Note: Intra-division opponents are in bold text.

===Game summaries===

====Week 1: vs. Seattle Seahawks====

For an eighth consecutive year, the Broncos kicked off the season at home, with the Seahawks as their Week 1 opponent. Following an interception of Broncos' quarterback Case Keenum by Seahawks' safety Earl Thomas midway through the first quarter, quarterback Russell Wilson connected with tight end Will Dissly on a 15-yard touchdown pass. The Broncos responded on their next possession, with Keenum throwing a 29-yard touchdown pass to running back Phillip Lindsay. After a 35-yard field goal by placekicker Sebastian Janikowski gave the Seahawks a 10–7 lead early in the second quarter, the Broncos claimed the lead with a 43-yard touchdown pass from Keenum to wide receiver Emmanuel Sanders. A 51-yard field goal by placekicker Brandon McManus later in the second quarter increased the Broncos' lead to 17–10. At the two-minute warning, Janikowski missed wide left on a 51-yard field goal, however, he got a second chance as the result of an offsides penalty on Broncos' cornerback Tramaine Brock. Janikowski missed wide left again on the second attempt – from 46 yards out. Three plays later, the Broncos' reached the Seahawks' 26-yard line, and were hoping to increase their lead heading into halftime, however, Keenum was intercepted by safety Bradley McDougald.

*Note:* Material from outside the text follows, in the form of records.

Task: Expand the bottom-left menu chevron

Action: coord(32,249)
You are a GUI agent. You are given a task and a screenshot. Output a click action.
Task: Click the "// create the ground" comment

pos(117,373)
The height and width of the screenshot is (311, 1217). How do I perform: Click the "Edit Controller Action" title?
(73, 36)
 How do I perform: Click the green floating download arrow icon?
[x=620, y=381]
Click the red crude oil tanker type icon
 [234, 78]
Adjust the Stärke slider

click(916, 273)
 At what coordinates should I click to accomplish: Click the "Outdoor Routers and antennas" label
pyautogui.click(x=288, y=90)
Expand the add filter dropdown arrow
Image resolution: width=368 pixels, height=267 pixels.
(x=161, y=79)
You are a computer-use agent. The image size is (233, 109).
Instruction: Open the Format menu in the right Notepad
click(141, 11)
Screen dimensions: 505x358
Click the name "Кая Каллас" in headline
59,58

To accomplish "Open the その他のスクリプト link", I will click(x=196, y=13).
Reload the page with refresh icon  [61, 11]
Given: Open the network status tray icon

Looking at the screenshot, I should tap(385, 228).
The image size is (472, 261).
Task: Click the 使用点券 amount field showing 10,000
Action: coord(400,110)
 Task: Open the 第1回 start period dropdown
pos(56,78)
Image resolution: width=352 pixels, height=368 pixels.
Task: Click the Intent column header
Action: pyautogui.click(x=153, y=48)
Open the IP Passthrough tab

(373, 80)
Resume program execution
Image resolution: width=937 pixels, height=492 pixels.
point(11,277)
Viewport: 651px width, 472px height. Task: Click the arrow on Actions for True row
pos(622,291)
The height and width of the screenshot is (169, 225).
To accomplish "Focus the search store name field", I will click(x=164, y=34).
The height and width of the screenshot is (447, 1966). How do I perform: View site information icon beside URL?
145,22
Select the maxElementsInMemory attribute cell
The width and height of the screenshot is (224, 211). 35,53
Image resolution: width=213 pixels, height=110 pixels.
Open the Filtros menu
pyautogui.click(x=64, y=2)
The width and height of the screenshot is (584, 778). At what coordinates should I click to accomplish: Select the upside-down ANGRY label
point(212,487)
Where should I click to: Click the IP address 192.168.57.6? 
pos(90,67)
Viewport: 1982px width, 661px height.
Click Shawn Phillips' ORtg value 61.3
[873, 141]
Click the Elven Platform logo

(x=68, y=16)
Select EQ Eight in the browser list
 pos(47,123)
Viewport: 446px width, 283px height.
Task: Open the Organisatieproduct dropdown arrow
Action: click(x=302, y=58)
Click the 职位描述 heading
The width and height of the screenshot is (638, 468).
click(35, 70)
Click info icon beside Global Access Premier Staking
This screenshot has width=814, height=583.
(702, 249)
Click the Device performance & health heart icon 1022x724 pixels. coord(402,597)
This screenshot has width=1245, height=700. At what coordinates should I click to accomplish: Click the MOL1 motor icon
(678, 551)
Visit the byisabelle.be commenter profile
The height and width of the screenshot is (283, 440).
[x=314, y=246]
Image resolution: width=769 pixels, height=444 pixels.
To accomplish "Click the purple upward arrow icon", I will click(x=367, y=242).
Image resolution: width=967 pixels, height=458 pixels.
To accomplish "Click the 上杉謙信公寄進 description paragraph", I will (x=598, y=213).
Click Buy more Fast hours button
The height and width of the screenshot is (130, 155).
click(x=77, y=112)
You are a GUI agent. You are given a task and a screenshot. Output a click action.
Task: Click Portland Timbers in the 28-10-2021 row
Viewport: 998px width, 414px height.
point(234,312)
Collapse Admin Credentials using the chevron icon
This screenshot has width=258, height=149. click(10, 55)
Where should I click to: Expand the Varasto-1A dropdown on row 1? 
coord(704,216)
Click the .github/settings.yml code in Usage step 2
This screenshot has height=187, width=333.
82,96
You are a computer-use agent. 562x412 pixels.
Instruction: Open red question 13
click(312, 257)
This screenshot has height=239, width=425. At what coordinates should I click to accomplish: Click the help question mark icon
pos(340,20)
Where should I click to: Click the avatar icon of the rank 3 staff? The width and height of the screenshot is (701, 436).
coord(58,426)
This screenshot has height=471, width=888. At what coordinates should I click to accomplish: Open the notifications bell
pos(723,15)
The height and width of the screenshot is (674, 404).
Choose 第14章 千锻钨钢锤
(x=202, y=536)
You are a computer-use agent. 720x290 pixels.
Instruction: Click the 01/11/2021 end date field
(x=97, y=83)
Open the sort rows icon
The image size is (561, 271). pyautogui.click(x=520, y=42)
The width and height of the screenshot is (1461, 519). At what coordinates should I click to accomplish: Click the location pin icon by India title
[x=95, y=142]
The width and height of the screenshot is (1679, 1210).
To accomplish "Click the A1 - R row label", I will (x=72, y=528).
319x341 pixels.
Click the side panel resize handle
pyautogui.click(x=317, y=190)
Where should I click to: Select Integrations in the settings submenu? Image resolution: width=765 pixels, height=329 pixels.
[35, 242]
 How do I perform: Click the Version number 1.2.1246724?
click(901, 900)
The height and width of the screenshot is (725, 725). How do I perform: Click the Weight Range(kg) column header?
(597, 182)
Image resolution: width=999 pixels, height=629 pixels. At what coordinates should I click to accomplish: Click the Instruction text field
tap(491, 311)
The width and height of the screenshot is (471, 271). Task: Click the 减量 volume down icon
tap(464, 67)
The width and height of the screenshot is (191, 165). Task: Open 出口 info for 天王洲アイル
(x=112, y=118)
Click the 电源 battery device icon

Following an exchange of turnovers midway through the third quarter – a fumble recovery by Broncos' linebacker Von Miller off Seahawks' running back Chris Carson and another interception of Keenum by McDougald, the Seahawks pulled even, with Wilson connecting with wide receiver Brandon Marshall on a 20-yard touchdown pass. Following an interception of Wilson by Broncos' safety Justin Simmons, a 53-yard field goal by McManus later in the third quarter gave the Broncos a 20–17 lead. On the second play of the fourth quarter, the Seahawks reclaimed the lead, with Wilson launching a 51-yard touchdown pass to wide receiver Tyler Lockett. The Broncos then drove 75 yards in seven plays, culminating in Keenum's third touchdown pass of the game – a 4-yarder to wide receiver Demaryius Thomas in the corner of the end zone with 11:18 remaining in the game. The play was reviewed by instant replay, but was upheld as the result of Demaryius Thomas keeping both of his toes in the end zone. Both teams punted on their next two possessions, and after the Seahawks were forced to burn all three of their team timeouts, they had one last possession with 1:01 remaining in the game, however, Wilson was intercepted by cornerback Adam Jones at the Seahawks' 40-yard line, ending the game.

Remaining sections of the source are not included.